TASK SET:
1) In the passage on Haskell database access, what does HDBC stand for?
2) Please resume the passage on Haskell database access below, starting right after its final sentence.

Everything from web forums to podcatchers or even backup programs frequently use databases for persistent storage. SQL-based databases are often quite convenient: they are fast, can scale from tiny to massive sizes, can operate over the network, often help handle locking and transactions, and can even provide failover and redundancy improvements for applications. Databases come in many different shapes: the large commercial databases such as Oracle, Open Source engines such as PostgreSQL or MySQL, and even embeddable engines such as Sqlite.
Because databases are so important, Haskell support for them is important as well. In this chapter, we will introduce you to one of the Haskell frameworks for working with databases. We will also use this framework to begin building a podcast downloader, which we will further develop in Chapter 22, /Extended Example: Web Client Programming/.
At the bottom of the database stack is the database engine. The database engine is responsible for actually storing data on disk. Well-known database engines include PostgreSQL, MySQL, and Oracle.
Most modern database engines support SQL, the Structured Query Language, as a standard way of getting data into and out of relational databases. This book will not provide a tutorial on SQL or relational database management.[fn:1]
Once you have a database engine that supports SQL, you need a way to communicate with it. Each database has its own protocol. Since SQL is reasonably constant across databases, it is possible to make a generic interface that uses drivers for each individual protocol.
Haskell has several different database frameworks available, some providing high-level layers atop others. For this chapter, we will concentrate on HDBC, the Haskell DataBase Connectivity system. HDBC is a database abstraction library. That is, you can write code that uses HDBC and can access data stored in almost any SQL database with little or no modification.[fn:2] Even if you never need to switch underlying database engines, the HDBC system of drivers makes a large number of choices available to you with a single interface.

MATERIAL PROVIDED:
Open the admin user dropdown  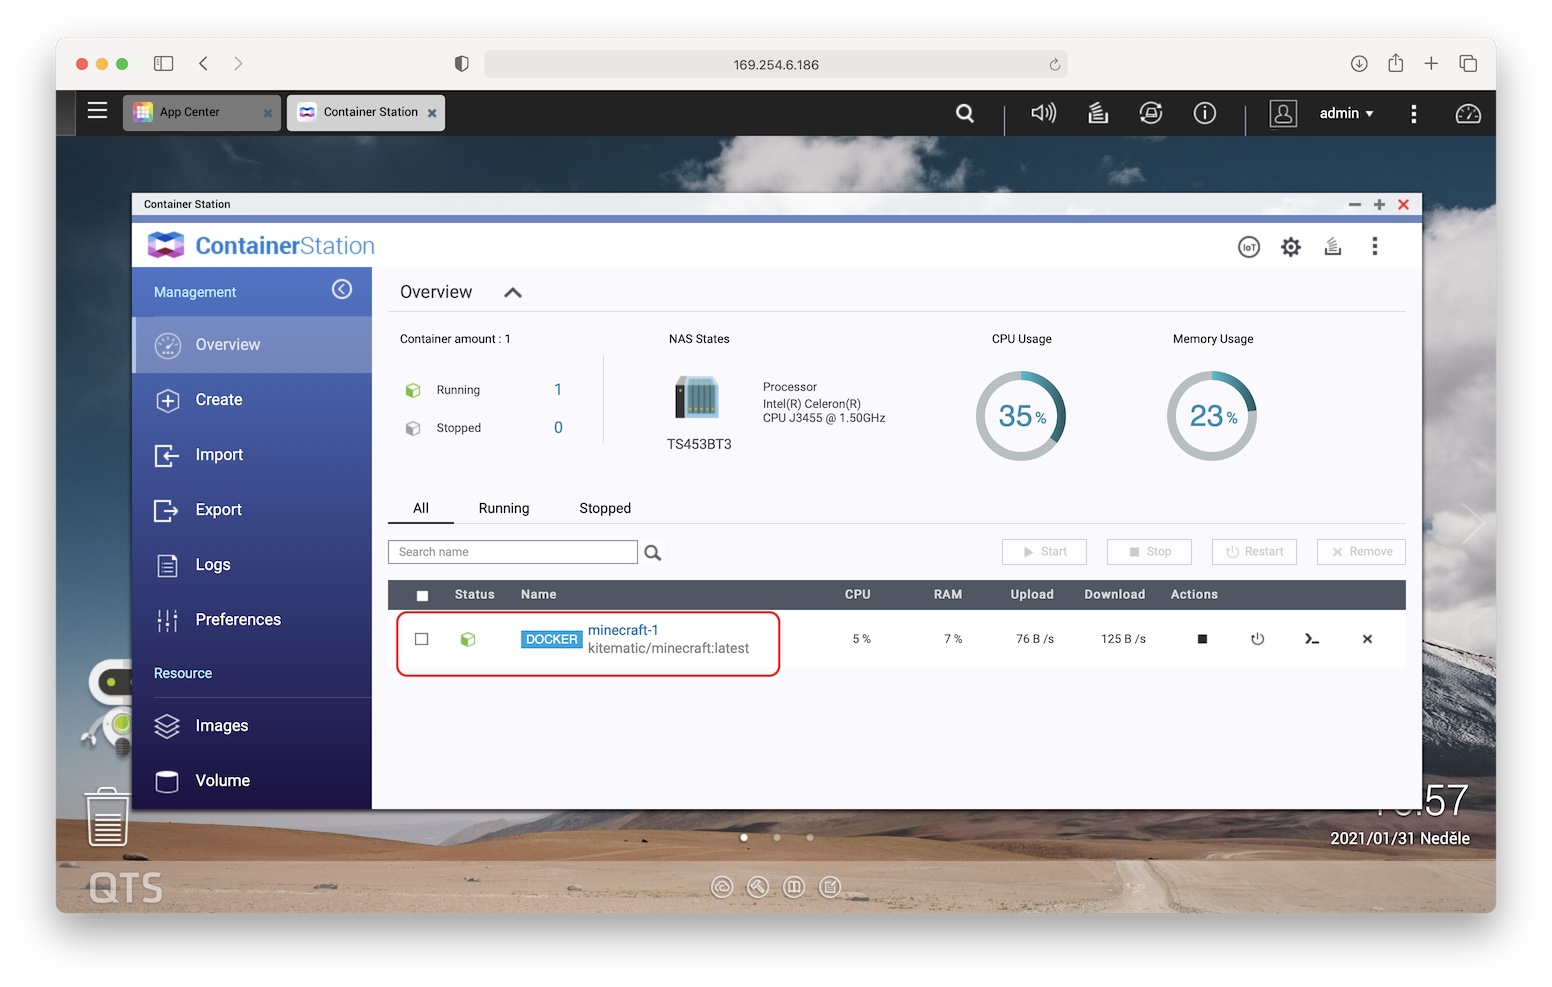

TASK-BY-TASK ANSWERS:
1) Haskell DataBase Connectivity.

2)
Another database abstraction library for Haskell is HSQL, which shares a similar purpose with HDBC. There is also a higher-level framework called HaskellDB, which sits atop either HDBC or HSQL, and is designed to help insulate the programmer from the details of working with SQL. However, it does not have as broad appeal because its design limits it to certain—albeit quite common— database access patterns. Finally, Takusen is a framework that uses a “left fold” approach to reading data from the database.
To connect to a given database with HDBC, you need at least two packages: the generic interface, and a driver for your specific database. You can obtain the generic HDBC package, and all of the other drivers, from Hackage[fn:3]. For this chapter, we will use HDBC version 1.1.3 for examples.
You’ll also need a database backend and backend driver. For this chapter, we’ll use Sqlite version 3. Sqlite is an embedded database, so it doesn’t require a separate server and is easy to set up. Many operating systems already ship with Sqlite version 3. If yours doesn’t, you can download it from http://www.sqlite.org/. The HDBC homepage has a link to known HDBC backend drivers. The specific driver for Sqlite version 3 can be obtained from Hackage.
If you want to use HDBC with other databases, check out the HDBC Known Drivers page at http://software.complete.org/hdbc/wiki/KnownDrivers. There you will find a link to the ODBC binding, which lets you connect to virtually any database on virtually any platform (Windows, POSIX, and others). You will also find a PostgreSQL binding. MySQL is supported via the ODBC binding, and specific information for MySQL users can be found in the HDBC-ODBC API documentation.
To connect to a database, you will use a connection function from a database backend driver. Each database has its own unique method of connecting. The initial connection is generally the only time you will call anything from a backend driver module directly.
The database connection function will return a database handle.
The precise type of this handle may vary from one driver to the
next, but it will always be an instance of the IConnection
type class. All of the functions you will use to operate on
databases will work with any type that is an instance of
IConnection. When you’re done talking to the database, call the
disconnect function. It will disconnect you from the database.
Here’s an example of connecting to a Sqlite database:
ghci> :module Database.HDBC Database.HDBC.Sqlite3
ghci> conn <- connectSqlite3 "test1.db"
Loading package array-0.1.0.0 ... linking ... done.
Loading package containers-0.1.0.1 ... linking ... done.
Loading package bytestring-0.9.0.1 ... linking ... done.
Loading package old-locale-1.0.0.0 ... linking ... done.
Loading package old-time-1.0.0.0 ... linking ... done.
Loading package mtl-1.1.0.0 ... linking ... done.
Loading package HDBC-1.1.5 ... linking ... done.
Loading package HDBC-sqlite3-1.1.4.0 ... linking ... done.
ghci> :type conn
conn :: Connection
ghci> disconnect conn
Most modern SQL databases have a notion of transactions. A transaction is designed to ensure that all components of a modification get applied, or that none of them do. Furthermore, transactions help prevent other processes accessing the same database from seeing partial data from modifications that are in progress.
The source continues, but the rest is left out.